The key to structuring the NeuroQuotient model was to identify brain systems and neuro behaviors associated with psychological disorders.
To design NeuroQuotient, we start from a question: What are the brain systems that are involved in the most common psychological disorders? Disorders such as anxiety, depression, attention deficit, etc. From there, we believe that it is not necessary to say much more:
The connection between psychology and neuroscience is at the origin of our model and tool. It is one of the few psychobiological models that explain behavior from the biology and the brain.
The connection between psychology and neuroscience that we provide is not only a lever to take advantage of neuroscience in psychology. It can also be useful to take advantage of it in psychiatry. Psychiatrists, doctors, have in their hands a powerful weapon: drugs. NeuroQuotient can be an opportunity for some psychiatrists, to review how to use the pharmaceutical resource in a more effective way.
An example. The graphic visualization of depression healing.
The reason for this post on psychology and neuroscience is not to explain the structure of the neuro-tool. You can see this in one of our free introductory workshops. Nor will we go deep into what we understand are the neurological foundations of depression.
Regarding the second point (neuro fundamentals) we can comment that in the certification as Practitioners, coachs, psychologists, etc. understand, for example, that increasing serotonin is not always the best way to treat depression. This neurotransmitter, so fashionable, we believe it is not a panacea. It is related to behavioral inhibition and it is difficult to find greater inhibition than in depression. In addition, the genetic profiles with a greater tendency towards this disorder have more serotonin available at their synaptic clefts.
As for the structure of NeuroQuotient, just a couple of notes to understand the graph that follows. It is a very visual tool that measures neuro behaviors. Neuro behaviors are brain processes in doing, thinking and feeling with a neuronal substrate. We call efficiencies those neuro behaviors that give us good emotional results and we paint them in color. We call limitations those who do not help us with our satisfaction and draw them in grey.

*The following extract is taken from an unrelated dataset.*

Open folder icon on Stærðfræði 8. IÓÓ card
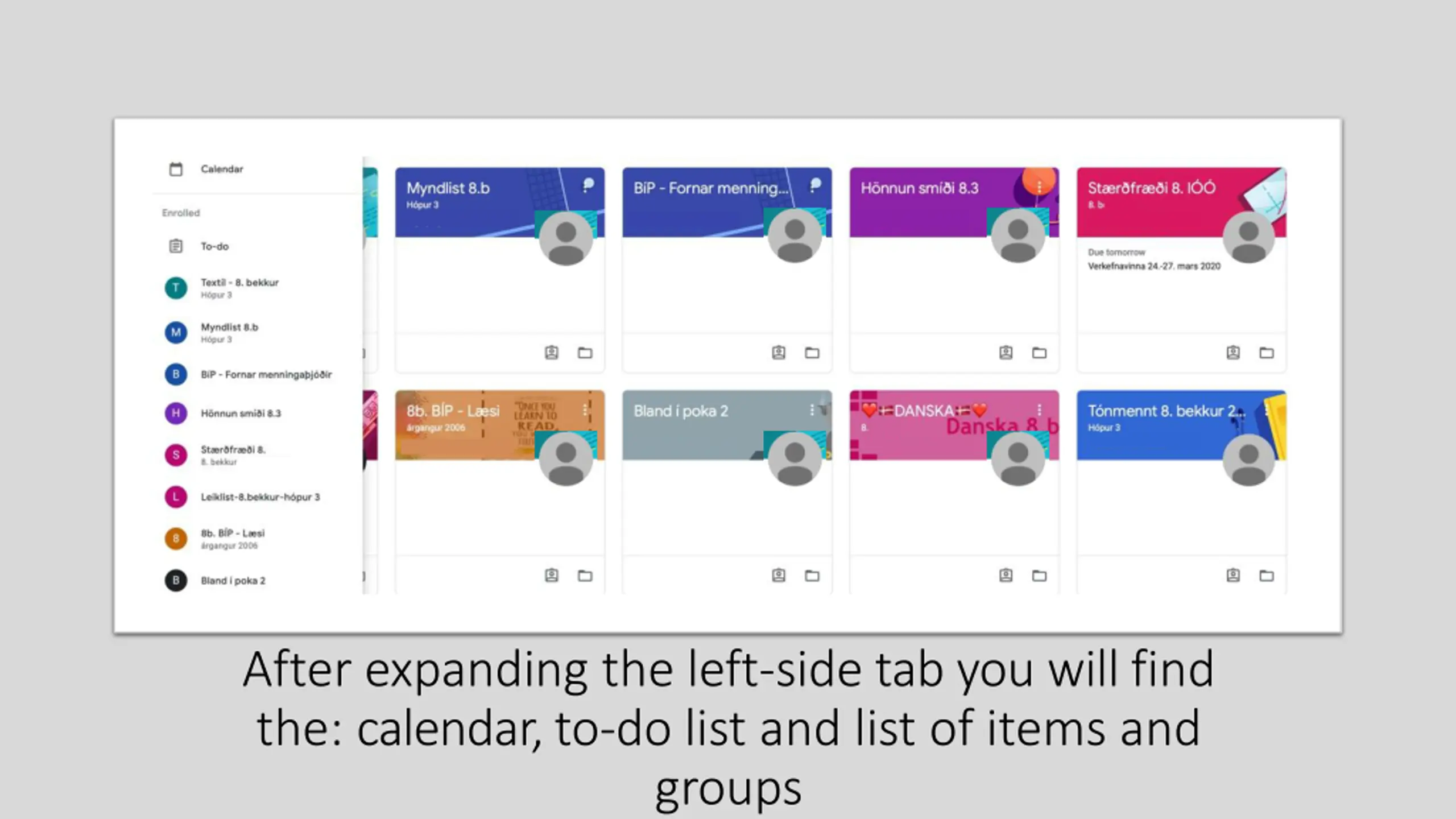This screenshot has height=819, width=1456. pos(1266,353)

That said, the following graphs, Fig 1, correspond to a real case of a person with depression (left side) and the same person without depression (right side). The time elapsed between the first and second graph was approximately 6 months. Both pictures, as you can imagine, result from answering a questionnaire.
At first glance it can be seen that there is much more color and less gray in the graphic on the right (without depression). It is indicating a higher level of satisfaction of the person. The efficiencies are higher and the limitations lower. And it is not a case of bipolar disorder, we know that depression is consistently overcome a few years later.
Specifically, the greatest progress is seen in the reduction of the I2 limitation, directly related to depression.
Attention! Neither personality nor diagnosis. Only to guide and visualize progress.
We want to believe that the connection between psychology and neuroscience through NeuroQuotient is more evident after this example. But allow us to remark three important final notes:
One. The example makes it clear that we are not facing a personality tool. The person is the same in the chart on the left and the one on the right. In six months, the personality of an adult is not able to change.
Two. We do not aim, and do not want, that it serves for the diagnosis. But it is very useful to assess the ‘moment’ of the person who asks us for support and to better guide them according to their needs.
Three. The client (patient, coachee, etc.) can visualize their progress at the end of a process. This is very powerful and has a great enhancing effect on the client.